Crochet, R.B., Kim, J.D., Lee, H., Yim, Y.S., Kim, S.G., Neau, D., Lee, Y.H.(2017) Proteins 85: 117-124
- PubMed: 27802586 
- DOI: https://doi.org/10.1002/prot.25204
- Primary Citation of Related Structures:  
5HR5, 5HTK - PubMed Abstract: 
The heart-specific isoform of 6-phosphofructo-2-kinase/fructose-2,6-bisphosphatase (PFKFB2) is an important regulator of glycolytic flux in cardiac cells. Here, we present the crystal structures of two PFKFB2 orthologues, human and bovine, at resolutions of 2.0 and 1.8 Å, respectively.

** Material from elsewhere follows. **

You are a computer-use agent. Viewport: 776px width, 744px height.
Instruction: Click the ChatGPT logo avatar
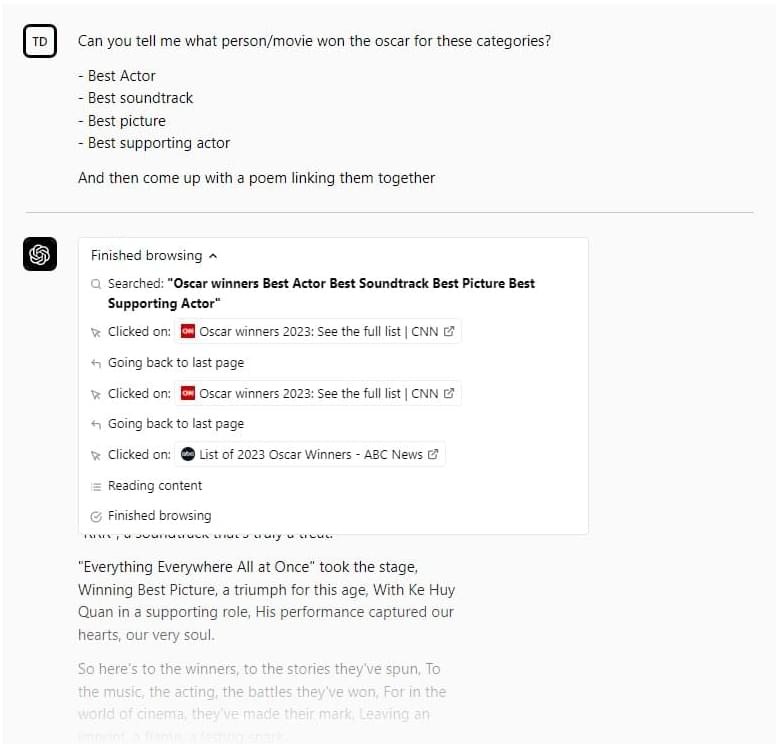point(40,255)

Citrate, a TCA cycle intermediate and well-known inhibitor of PFKFB2, co-crystallized in the 2-kinase domains of both orthologues, occupying the fructose-6-phosphate binding-site and extending into the γ-phosphate binding pocket of ATP. This steric and electrostatic occlusion of the γ-phosphate site by citrate proved highly consequential to the binding of co-complexed ATP analogues. The bovine structure, which co-crystallized with ADP, closely resembled the overall structure of other PFKFB isoforms, with ADP mimicking the catalytic binding mode of ATP. The human structure, on the other hand, co-complexed with AMPPNP, which, unlike ADP, contains a γ-phosphate. The presence of this γ-phosphate made adoption of the catalytic ATP binding mode impossible for AMPPNP, forcing the analogue to bind atypically with concomitant conformational changes to the ATP binding-pocket. Inhibition kinetics were used to validate the structural observations, confirming citrate's inhibition mechanism as competitive for F6P and noncompetitive for ATP. Together, these structural and kinetic data establish a molecular basis for citrate's negative feed-back loop of the glycolytic pathway via PFKFB2. Proteins 2016; 85:117-124. © 2016 Wiley Periodicals, Inc.
Organizational Affiliation: 
Departments of Biological Sciences, Louisiana State University, Baton Rouge, Louisiana, 70803.